NO: Inicjatywa została zrealizowana przez studentów, oczywiście we współpracy z władzami instytutu, które zasugerowały że można by coś takiego zorganizować. W tym roku jest to już czwarta edycja i z czego wiem była to pierwsza w Polsce taka impreza. Zainteresowanie jest dość spore, pojawiają sie nie tylko siedlczanie, ale także goście z regionu i nie tylko. W godzinach, kiedy odbywa się większość punktów programu studenci naszego instytutu są zwolnieni z zajęć, dlatego również oni pojawiają się dość licznie.
Pierwsza edycja była raczej skromna i trwała dwa dni. Z roku na rok impreza się rozrasta. Chcemy żeby była to nie tylko klasyczna sesja naukowa, ale żeby „Dni Historyka” dawały też szansę zabawy z historią. Impreza ma również zachęcić do studiowania historii licealistów, maturzystów.
KJ: Czy to właśnie głównie licealiści są Waszą grupą docelową? Czy to obudzenie w nich historycznego bakcyla jest głównym celem „Dni Historyka”? A może impreza jest skierowana do szerszej grupy odbiorców?
NO: Dni Historyka są skierowane nie tylko do uczniów czy studentów. Stąd zresztą nazwa – to nie tylko dni nauki, czy dni studenta. To ma być taka luźniejsza, ogólnodostępna impreza pokazująca historię „dla każdego” w innym świetle.
KJ: Które punkty programu są Twoim zdaniem najbardziej interesujące i które chciałabyś polecić potencjalnych gościom imprezy?

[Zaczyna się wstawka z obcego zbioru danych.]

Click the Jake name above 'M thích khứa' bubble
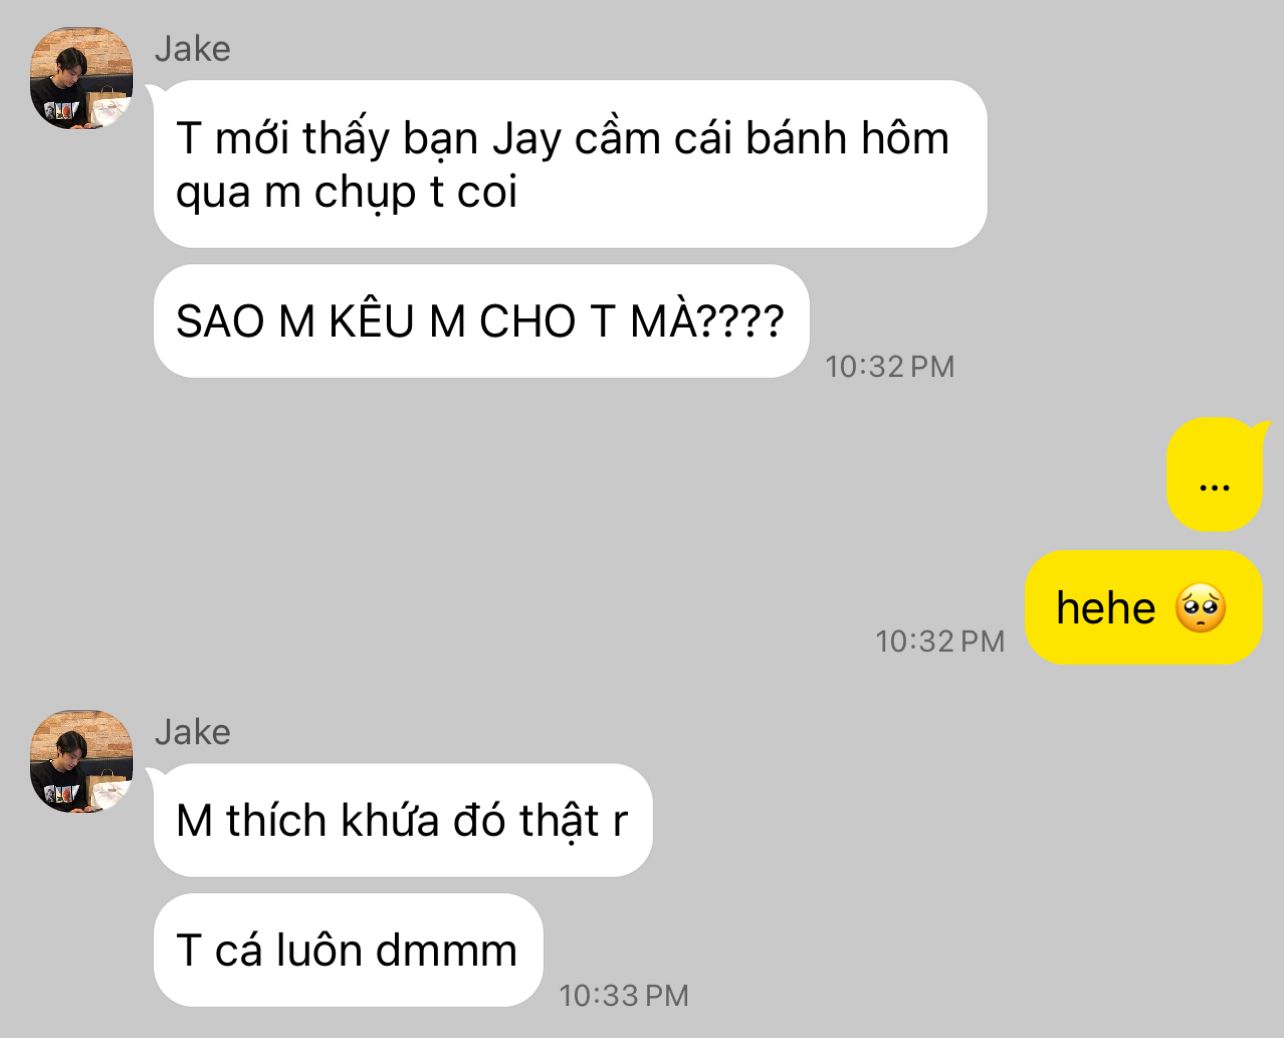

NO: Myślę, że bardzo ciekawą propozycją jest film „Przesłuchanie”, który w latach 80. był zakazany. Niewiele osób wie, jak bardzo interesująca jest to produkcja. Polecam też ekspozycję „Solidarność” na wesoło, autorstwa Mirosława Andrzejewskiego wystawioną w Muzeum Regionalnym. Tytułem wstępu do sesji popularnonaukowej „Opozycja siedlecka w latach 1980-89”, o tym okresie opowie Pani Agnieszka Andrzejewska, specjalistka w tej dziedzinie i autorka książki „Siedlecki Komitet Oporu Społecznego 1983 – 1989”. Swoje wspomnienia przedstawią też działacze opozycji. Zapraszam również na warsztaty z zakresu digital humanities w ostatnim dniu imprezy.
KJ: Dziękuję za rozmowę.
Zobacz też
- IV Dni Historyka
- Wywiady z innymi przedstawicielami środowiska studenckiego
- Iwoną Jesionowską (UW)
- Sebastianem Adamkiewiczem (UŁ)
- Adamem Świątkiem (UJ)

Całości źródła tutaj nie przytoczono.